20. Hukuk Dairesi 2015/953 E. , 2015/7898 K.
"İçtihat Metni"MAHKEMESİ : Asliye Hukuk Mahkemesi
Taraflar arasındaki davanın yapılan duruşması sonunda kurulan hükmün Yargıtayca incelenmesi davacı ... vekili tarafından istenilmekle, süresinde olduğu anlaşılan temyiz dilekçesinin kabulüne karar verildikten sonra dosya incelendi, gereği düşünüldü:
K A R A R
Davacı ..., ... köyü 205 ada 42 sayılı parselin tapuda orman niteliği ile ... adına kayıtlı olduğunu, tapunun 2006 yılındaki genel kadastroda aktarma yolu ile oluştuğunu, ancak bir bölümünün kesinleşmiş 6831 sayılı Kanunun 2/B madde uygulaması sonucu ... adına orman sınırları dışına çıkartıldığını ileri sürerek, bu bölümün davalı adına olan tapu kaydının iptali ile ... adına tescili istemiyle dava açmıştır.
Mahkemece, davanın kabulüne ve dava konusu parselin (A) harfi ile işaretli 62733 m² bölümünün tapu kaydının iptaline, kütüğün beyanlar hanesine “6831 sayılı Kanunun 2/B madde uygulaması ile orman rejimi dışına çıkartılmıştır” şerhi de verilerek tarla niteliği ile ... adına tapuya tesciline karar verilmiş, hüküm davalı ... tarafından temyiz edilmiştir.
Temyiz incelemesi sonrasında Yargıtay 20. Hukuk Dairesinin 26.03.2013 gün ve 2013/2049 - 3265 sayılı ilâmı ile usûl ve kanuna uygun olan hükmün onanmasına karar verilmiş, taraflarca karar düzeltme yoluna başvurulmadığından hüküm 12/06/2013 tarihinde kesinleşmiştir. Kararın kesinleşmesini müteakiben davacı ... vekili 05/11/2013 havale tarihli dilekçesi ile "kararın infazı sırasında yapılan incelemede, kararın eki olan 08.02.2013 tarihli bilirkişi rapor ve krokisi incelendiğinde krokide (A) harfi ile gösterilen kısmın ayrı bir parsel numarası ile ile ... köyü 205 ada 42 parsel nolu orman parselinden iptal edilerek tescil edilmesi durumunda krokide görüldüğü ve bilirkişi raporunda da belirtildiği gibi (B) ve (C) harfleri ile gösterilen kısımların da 205 ada 42 nolu orman parselinden ifraz edilerek adanın son numarası verilmek suretiyle orman vasfıyla tescil edilmesi gerektiği, bu sebeple kararın hüküm fıkrasının 1. maddesinde "A harfi ile gösterilen 62.733,58 m2"lik kısmının tapusunun iptal edilerek dava konusu bu kısmın 6831 sayılı Kanunun 2/B maddesi kapsamına giren yerlerden olduğunun beyanlar hanesine şerh edilmek sureti ile bu taşınmazın tarla vasfı ile T.C ... adına" ibaresinden sonra "krokide (B) harfi ile gösterilen 19142,24 m2"lik kısım ile krokide (C) harfi ile gösterilen 2253,87 m2"lik kısımların adanın son parsel numarası verilmek sureti ile orman vasfı ile ... adına tapuya kayıt ve tesciline" ifadesi eklenmek suretiyle tavzihine karar verilmesini talep etmiştir.

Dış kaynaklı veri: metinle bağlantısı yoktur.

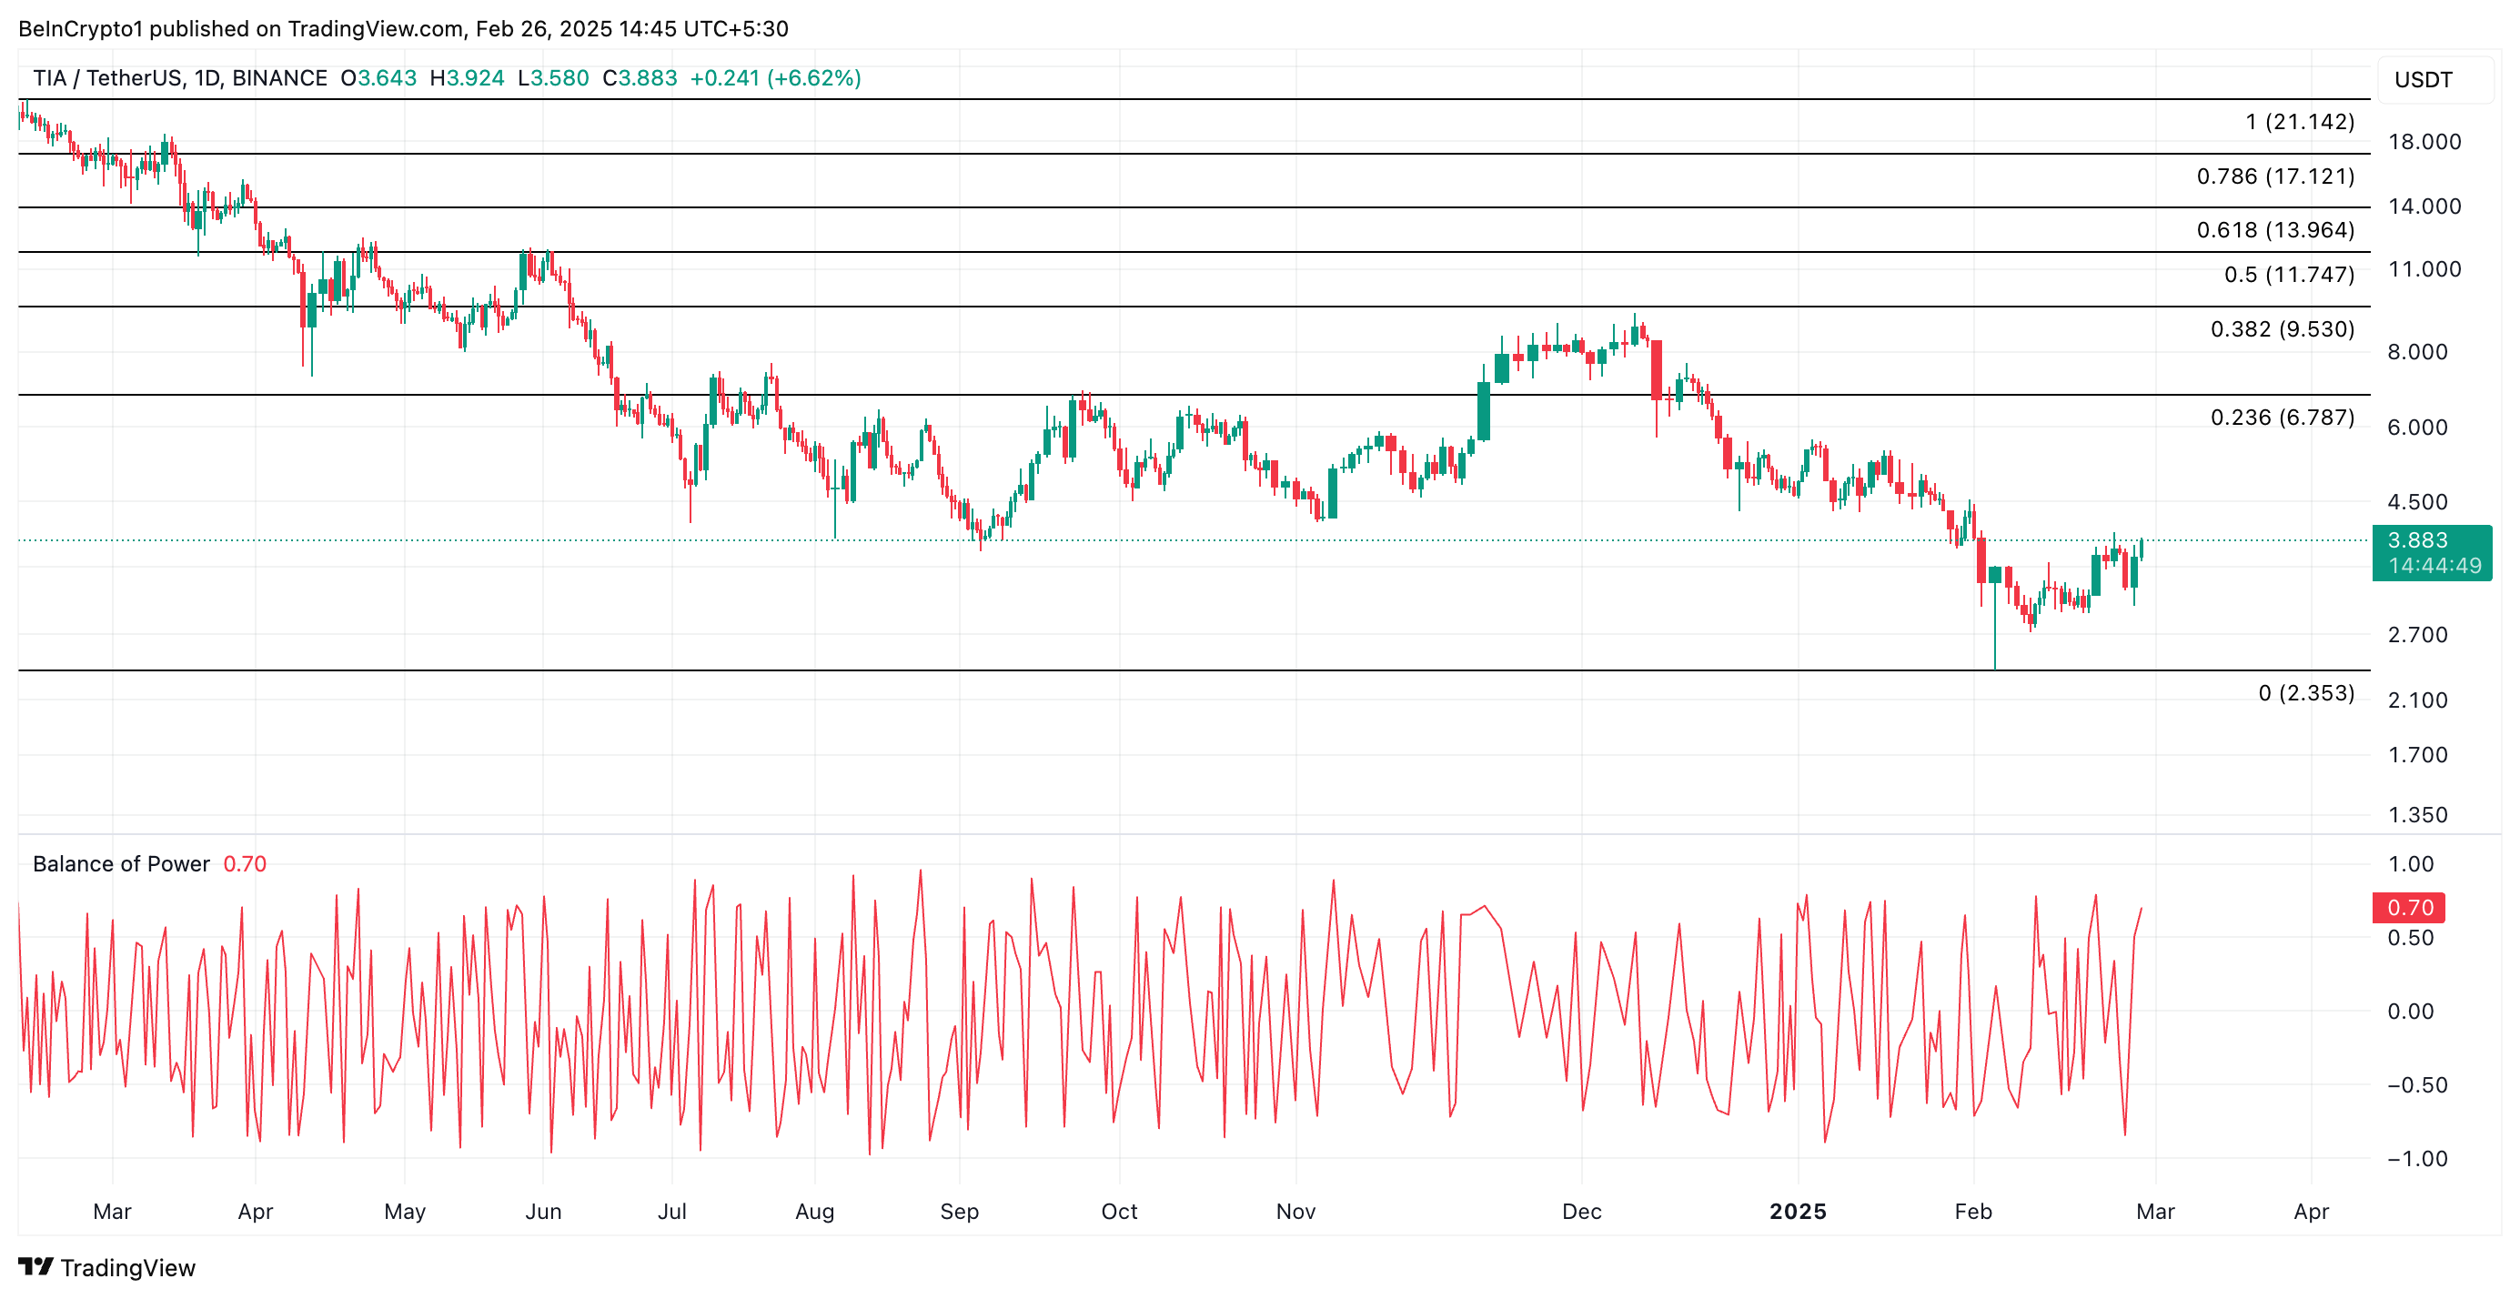Click the Balance of Power indicator label
The image size is (2520, 1299).
pos(120,864)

Mahkemece davacı vekilinin tavzih dilekçesi davalı vekiline tebliğ edildikten sonra evrak üzerinden yapılan inceleme neticesinde; davacı vekilinin talebinin HMK"nın 305. maddesinde sayılan hallerden olmadığı, zire davacı vekilinin talebinin kararda yer almayan bir hususun hüküm kısmına ilave edilmesine yönelik olup, yasada açıkça belirtilen haller dışında, kararda yer verilmeyen bir hususun hüküm fıkrasına ilave edilmek suretiyle hükmü değiştirecek nitelikte karar verilmesi mümkün bulunmadığından tavzih talebinin reddine karar verilmiş, karar davacı ... vekili tarafından temyiz edilmiştir.
Dava, kesinleşen orman kadastrosu sınırları içinde kalıp nitelik kaybı nedeniyle ... adına orman rejimi dışına çıkartılan taşınmazın tapu kaydının iptali ve tescili istemine ilişkindir.

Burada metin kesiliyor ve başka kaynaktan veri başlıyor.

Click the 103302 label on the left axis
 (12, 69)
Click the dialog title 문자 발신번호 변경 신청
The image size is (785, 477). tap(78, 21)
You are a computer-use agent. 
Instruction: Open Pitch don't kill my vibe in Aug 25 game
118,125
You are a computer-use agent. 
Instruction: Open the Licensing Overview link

Çekişmeli taşınmazın bulunduğu yerde 1940 yılında yapılan orman kadastrosu, 08.07.1977 tarihinde ilân edilerek kesinleşen 2/B madde uygulaması vardır. Arazi kadastrosu 2006 yılında yapılıp kesinleşmiştir.
İncelenen dosya kapsamına, kararın dayandığı gerekçeye ve 42 sayılı parselin (A) harfi ile işaretli bölümünün 1977 yılında kesinleşen 2/B poligonu içinde kaldığı belirlenerek hüküm kurulduğu, (B) ve (C) harfleri ile gösterilen kısımların yüzölçümlerinin belirli olduğu ve orman vasfıyla tapuda kayıtlı kalacakları gözönünde bulundurulduğunda, bu kısımlarla ilgili hüküm kurulmasına gerek olmayıp yazılı biçimde hüküm kurulmasında bir isabetsizlik bulunmadığına göre, yerinde görülmeyen temyiz itirazlarının reddi ile usûl ve kanuna uygun olan hükmün ONANMASINA, Harçlar Kanununun değişik 13/j maddesi gereğince harç alınmasına yer olmadığına 29/09/2015 gününde oy birliği ile karar verildi.